• **BRIEF**
Copy every entry. Do not alter a single word.

• **DATA SUPPLIED**
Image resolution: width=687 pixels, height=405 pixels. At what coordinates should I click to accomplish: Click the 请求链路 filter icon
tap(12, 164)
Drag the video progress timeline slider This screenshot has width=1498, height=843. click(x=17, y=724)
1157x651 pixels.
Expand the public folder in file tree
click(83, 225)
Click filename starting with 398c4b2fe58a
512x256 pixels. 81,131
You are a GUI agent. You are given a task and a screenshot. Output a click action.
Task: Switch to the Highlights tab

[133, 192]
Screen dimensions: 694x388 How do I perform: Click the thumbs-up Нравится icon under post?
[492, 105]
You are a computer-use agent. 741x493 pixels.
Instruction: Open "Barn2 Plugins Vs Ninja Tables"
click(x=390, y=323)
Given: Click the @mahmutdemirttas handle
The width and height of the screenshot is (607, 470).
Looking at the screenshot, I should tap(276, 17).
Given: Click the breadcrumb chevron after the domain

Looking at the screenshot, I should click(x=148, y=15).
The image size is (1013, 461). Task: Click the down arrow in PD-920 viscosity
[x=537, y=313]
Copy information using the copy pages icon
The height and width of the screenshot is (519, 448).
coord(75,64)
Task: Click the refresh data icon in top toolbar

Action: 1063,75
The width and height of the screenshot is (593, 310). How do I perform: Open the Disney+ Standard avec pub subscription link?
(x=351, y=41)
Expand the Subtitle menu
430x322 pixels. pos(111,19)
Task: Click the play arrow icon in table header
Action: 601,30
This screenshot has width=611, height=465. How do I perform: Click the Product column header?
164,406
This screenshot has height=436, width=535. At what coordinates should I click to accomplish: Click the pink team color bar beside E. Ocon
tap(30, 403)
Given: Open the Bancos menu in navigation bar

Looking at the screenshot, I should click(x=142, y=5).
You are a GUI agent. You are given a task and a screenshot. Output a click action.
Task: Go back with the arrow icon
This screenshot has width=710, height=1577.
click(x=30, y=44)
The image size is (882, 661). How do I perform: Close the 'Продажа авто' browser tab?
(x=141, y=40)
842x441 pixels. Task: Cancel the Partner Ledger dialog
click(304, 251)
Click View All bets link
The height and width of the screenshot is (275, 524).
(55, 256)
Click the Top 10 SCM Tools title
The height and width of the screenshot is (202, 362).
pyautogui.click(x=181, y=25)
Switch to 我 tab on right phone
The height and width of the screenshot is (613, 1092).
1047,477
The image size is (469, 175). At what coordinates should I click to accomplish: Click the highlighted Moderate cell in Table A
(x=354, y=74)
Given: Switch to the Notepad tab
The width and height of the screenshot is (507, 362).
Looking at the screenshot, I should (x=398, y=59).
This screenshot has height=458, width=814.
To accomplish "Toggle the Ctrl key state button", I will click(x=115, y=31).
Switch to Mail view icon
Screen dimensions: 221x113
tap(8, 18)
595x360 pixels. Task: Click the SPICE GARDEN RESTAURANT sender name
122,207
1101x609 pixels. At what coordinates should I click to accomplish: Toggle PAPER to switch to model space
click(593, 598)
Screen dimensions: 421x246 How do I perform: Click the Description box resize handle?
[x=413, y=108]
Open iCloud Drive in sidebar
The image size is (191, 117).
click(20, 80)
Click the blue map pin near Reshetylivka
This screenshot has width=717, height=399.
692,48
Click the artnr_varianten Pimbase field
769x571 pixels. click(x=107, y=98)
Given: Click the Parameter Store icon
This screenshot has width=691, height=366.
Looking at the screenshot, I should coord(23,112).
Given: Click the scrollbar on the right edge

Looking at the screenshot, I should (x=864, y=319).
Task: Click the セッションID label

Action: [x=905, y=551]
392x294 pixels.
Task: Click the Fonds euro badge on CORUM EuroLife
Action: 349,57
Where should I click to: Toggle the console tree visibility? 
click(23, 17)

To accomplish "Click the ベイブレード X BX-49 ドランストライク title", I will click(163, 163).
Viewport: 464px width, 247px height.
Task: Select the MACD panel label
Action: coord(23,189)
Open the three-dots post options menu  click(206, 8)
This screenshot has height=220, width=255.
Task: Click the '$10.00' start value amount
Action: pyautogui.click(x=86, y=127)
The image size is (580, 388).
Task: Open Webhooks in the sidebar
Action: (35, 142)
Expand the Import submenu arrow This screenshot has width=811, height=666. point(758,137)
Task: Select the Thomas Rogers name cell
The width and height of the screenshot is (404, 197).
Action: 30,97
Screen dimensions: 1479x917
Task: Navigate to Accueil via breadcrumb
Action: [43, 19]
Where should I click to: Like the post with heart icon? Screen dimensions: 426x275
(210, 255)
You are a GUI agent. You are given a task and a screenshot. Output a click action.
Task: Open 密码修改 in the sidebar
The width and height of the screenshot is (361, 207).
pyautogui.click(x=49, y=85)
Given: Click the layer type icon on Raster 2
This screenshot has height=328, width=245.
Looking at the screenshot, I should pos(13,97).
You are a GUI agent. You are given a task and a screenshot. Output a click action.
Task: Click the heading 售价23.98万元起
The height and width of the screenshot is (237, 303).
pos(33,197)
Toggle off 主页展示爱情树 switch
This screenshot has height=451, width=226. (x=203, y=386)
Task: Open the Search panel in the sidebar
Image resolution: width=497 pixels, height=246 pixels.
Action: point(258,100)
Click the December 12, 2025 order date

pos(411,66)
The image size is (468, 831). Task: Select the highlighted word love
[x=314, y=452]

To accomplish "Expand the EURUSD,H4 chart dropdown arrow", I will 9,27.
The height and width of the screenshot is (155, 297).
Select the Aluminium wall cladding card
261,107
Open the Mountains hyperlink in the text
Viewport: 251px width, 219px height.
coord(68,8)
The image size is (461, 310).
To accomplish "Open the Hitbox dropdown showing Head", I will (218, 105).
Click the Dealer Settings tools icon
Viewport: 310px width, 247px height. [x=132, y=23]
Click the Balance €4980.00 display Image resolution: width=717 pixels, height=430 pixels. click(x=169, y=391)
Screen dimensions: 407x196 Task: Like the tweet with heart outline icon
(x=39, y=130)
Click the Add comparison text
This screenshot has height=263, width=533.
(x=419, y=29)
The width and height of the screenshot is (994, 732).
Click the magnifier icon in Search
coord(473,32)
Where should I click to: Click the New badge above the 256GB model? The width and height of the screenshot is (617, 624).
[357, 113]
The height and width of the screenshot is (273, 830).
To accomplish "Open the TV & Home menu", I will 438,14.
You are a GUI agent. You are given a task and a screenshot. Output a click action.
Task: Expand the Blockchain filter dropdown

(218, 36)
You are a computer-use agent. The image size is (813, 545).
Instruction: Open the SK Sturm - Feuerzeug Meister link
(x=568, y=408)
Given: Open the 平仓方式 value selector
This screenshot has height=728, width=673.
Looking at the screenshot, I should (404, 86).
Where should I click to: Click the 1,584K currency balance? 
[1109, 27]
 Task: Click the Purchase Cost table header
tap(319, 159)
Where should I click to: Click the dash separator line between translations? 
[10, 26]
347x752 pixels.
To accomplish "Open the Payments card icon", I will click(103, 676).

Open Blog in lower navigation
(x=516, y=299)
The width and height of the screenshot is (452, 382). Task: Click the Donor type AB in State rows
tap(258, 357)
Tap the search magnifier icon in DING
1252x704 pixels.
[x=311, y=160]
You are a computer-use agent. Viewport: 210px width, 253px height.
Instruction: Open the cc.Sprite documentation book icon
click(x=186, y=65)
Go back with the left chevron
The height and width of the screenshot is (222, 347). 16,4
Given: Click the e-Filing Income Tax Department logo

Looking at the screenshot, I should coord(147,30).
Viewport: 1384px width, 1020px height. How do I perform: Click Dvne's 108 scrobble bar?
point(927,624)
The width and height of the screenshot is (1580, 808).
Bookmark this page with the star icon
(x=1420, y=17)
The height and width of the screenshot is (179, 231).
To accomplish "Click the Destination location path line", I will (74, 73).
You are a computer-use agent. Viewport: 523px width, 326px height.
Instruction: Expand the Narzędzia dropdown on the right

• **EXERCISE RESULT**
Image resolution: width=687 pixels, height=405 pixels. At what coordinates should I click to accomplish: Click the 请求链路 filter icon
tap(12, 164)
Drag the video progress timeline slider This screenshot has width=1498, height=843. click(x=17, y=724)
1157x651 pixels.
Expand the public folder in file tree
click(83, 225)
Click filename starting with 398c4b2fe58a
512x256 pixels. 81,131
You are a GUI agent. You are given a task and a screenshot. Output a click action.
Task: Switch to the Highlights tab

[133, 192]
Screen dimensions: 694x388 How do I perform: Click the thumbs-up Нравится icon under post?
[492, 105]
You are a computer-use agent. 741x493 pixels.
Instruction: Open "Barn2 Plugins Vs Ninja Tables"
click(x=390, y=323)
Given: Click the @mahmutdemirttas handle
The width and height of the screenshot is (607, 470).
Looking at the screenshot, I should tap(276, 17).
Given: Click the breadcrumb chevron after the domain

Looking at the screenshot, I should click(x=148, y=15).
The image size is (1013, 461). Task: Click the down arrow in PD-920 viscosity
[x=537, y=313]
Copy information using the copy pages icon
The height and width of the screenshot is (519, 448).
coord(75,64)
Task: Click the refresh data icon in top toolbar

Action: 1063,75
The width and height of the screenshot is (593, 310). How do I perform: Open the Disney+ Standard avec pub subscription link?
(x=351, y=41)
Expand the Subtitle menu
430x322 pixels. pos(111,19)
Task: Click the play arrow icon in table header
Action: 601,30
This screenshot has width=611, height=465. How do I perform: Click the Product column header?
164,406
This screenshot has height=436, width=535. At what coordinates should I click to accomplish: Click the pink team color bar beside E. Ocon
tap(30, 403)
Given: Open the Bancos menu in navigation bar

Looking at the screenshot, I should click(x=142, y=5).
You are a GUI agent. You are given a task and a screenshot. Output a click action.
Task: Go back with the arrow icon
This screenshot has width=710, height=1577.
click(x=30, y=44)
The image size is (882, 661). How do I perform: Close the 'Продажа авто' browser tab?
(x=141, y=40)
842x441 pixels. Task: Cancel the Partner Ledger dialog
click(304, 251)
Click View All bets link
The height and width of the screenshot is (275, 524).
(55, 256)
Click the Top 10 SCM Tools title
The height and width of the screenshot is (202, 362).
pyautogui.click(x=181, y=25)
Switch to 我 tab on right phone
The height and width of the screenshot is (613, 1092).
1047,477
The image size is (469, 175). At what coordinates should I click to accomplish: Click the highlighted Moderate cell in Table A
(x=354, y=74)
Given: Switch to the Notepad tab
The width and height of the screenshot is (507, 362).
Looking at the screenshot, I should (x=398, y=59).
This screenshot has height=458, width=814.
To accomplish "Toggle the Ctrl key state button", I will click(x=115, y=31).
Switch to Mail view icon
Screen dimensions: 221x113
tap(8, 18)
595x360 pixels. Task: Click the SPICE GARDEN RESTAURANT sender name
122,207
1101x609 pixels. At what coordinates should I click to accomplish: Toggle PAPER to switch to model space
click(593, 598)
Screen dimensions: 421x246 How do I perform: Click the Description box resize handle?
[x=413, y=108]
Open iCloud Drive in sidebar
The image size is (191, 117).
click(20, 80)
Click the blue map pin near Reshetylivka
This screenshot has width=717, height=399.
692,48
Click the artnr_varianten Pimbase field
769x571 pixels. click(x=107, y=98)
Given: Click the Parameter Store icon
This screenshot has width=691, height=366.
Looking at the screenshot, I should coord(23,112).
Given: Click the scrollbar on the right edge

Looking at the screenshot, I should (x=864, y=319).
Task: Click the セッションID label

Action: [x=905, y=551]
392x294 pixels.
Task: Click the Fonds euro badge on CORUM EuroLife
Action: 349,57
Where should I click to: Toggle the console tree visibility? 
click(23, 17)

To accomplish "Click the ベイブレード X BX-49 ドランストライク title", I will click(163, 163).
Viewport: 464px width, 247px height.
Task: Select the MACD panel label
Action: coord(23,189)
Open the three-dots post options menu  click(206, 8)
This screenshot has height=220, width=255.
Task: Click the '$10.00' start value amount
Action: pyautogui.click(x=86, y=127)
The image size is (580, 388).
Task: Open Webhooks in the sidebar
Action: (35, 142)
Expand the Import submenu arrow This screenshot has width=811, height=666. point(758,137)
Task: Select the Thomas Rogers name cell
The width and height of the screenshot is (404, 197).
Action: 30,97
Screen dimensions: 1479x917
Task: Navigate to Accueil via breadcrumb
Action: [43, 19]
Where should I click to: Like the post with heart icon? Screen dimensions: 426x275
(210, 255)
You are a GUI agent. You are given a task and a screenshot. Output a click action.
Task: Open 密码修改 in the sidebar
The width and height of the screenshot is (361, 207).
pyautogui.click(x=49, y=85)
Given: Click the layer type icon on Raster 2
This screenshot has height=328, width=245.
Looking at the screenshot, I should pos(13,97).
You are a GUI agent. You are given a task and a screenshot. Output a click action.
Task: Click the heading 售价23.98万元起
The height and width of the screenshot is (237, 303).
pos(33,197)
Toggle off 主页展示爱情树 switch
This screenshot has height=451, width=226. (x=203, y=386)
Task: Open the Search panel in the sidebar
Image resolution: width=497 pixels, height=246 pixels.
Action: point(258,100)
Click the December 12, 2025 order date

pos(411,66)
The image size is (468, 831). Task: Select the highlighted word love
[x=314, y=452]

To accomplish "Expand the EURUSD,H4 chart dropdown arrow", I will 9,27.
The height and width of the screenshot is (155, 297).
Select the Aluminium wall cladding card
261,107
Open the Mountains hyperlink in the text
Viewport: 251px width, 219px height.
coord(68,8)
The image size is (461, 310).
To accomplish "Open the Hitbox dropdown showing Head", I will (218, 105).
Click the Dealer Settings tools icon
Viewport: 310px width, 247px height. [x=132, y=23]
Click the Balance €4980.00 display Image resolution: width=717 pixels, height=430 pixels. click(x=169, y=391)
Screen dimensions: 407x196 Task: Like the tweet with heart outline icon
(x=39, y=130)
Click the Add comparison text
This screenshot has height=263, width=533.
(x=419, y=29)
The width and height of the screenshot is (994, 732).
Click the magnifier icon in Search
coord(473,32)
Where should I click to: Click the New badge above the 256GB model? The width and height of the screenshot is (617, 624).
[357, 113]
The height and width of the screenshot is (273, 830).
To accomplish "Open the TV & Home menu", I will 438,14.
You are a GUI agent. You are given a task and a screenshot. Output a click action.
Task: Expand the Blockchain filter dropdown

(218, 36)
You are a computer-use agent. The image size is (813, 545).
Instruction: Open the SK Sturm - Feuerzeug Meister link
(x=568, y=408)
Given: Open the 平仓方式 value selector
This screenshot has height=728, width=673.
Looking at the screenshot, I should (404, 86).
Where should I click to: Click the 1,584K currency balance? 
[1109, 27]
 Task: Click the Purchase Cost table header
tap(319, 159)
Where should I click to: Click the dash separator line between translations? 
[10, 26]
347x752 pixels.
To accomplish "Open the Payments card icon", I will click(103, 676).

Open Blog in lower navigation
(x=516, y=299)
The width and height of the screenshot is (452, 382). Task: Click the Donor type AB in State rows
tap(258, 357)
Tap the search magnifier icon in DING
1252x704 pixels.
[x=311, y=160]
You are a computer-use agent. Viewport: 210px width, 253px height.
Instruction: Open the cc.Sprite documentation book icon
click(x=186, y=65)
Go back with the left chevron
The height and width of the screenshot is (222, 347). 16,4
Given: Click the e-Filing Income Tax Department logo

Looking at the screenshot, I should coord(147,30).
Viewport: 1384px width, 1020px height. How do I perform: Click Dvne's 108 scrobble bar?
point(927,624)
The width and height of the screenshot is (1580, 808).
Bookmark this page with the star icon
(x=1420, y=17)
The height and width of the screenshot is (179, 231).
To accomplish "Click the Destination location path line", I will (74, 73).
You are a computer-use agent. Viewport: 523px width, 326px height.
Instruction: Expand the Narzędzia dropdown on the right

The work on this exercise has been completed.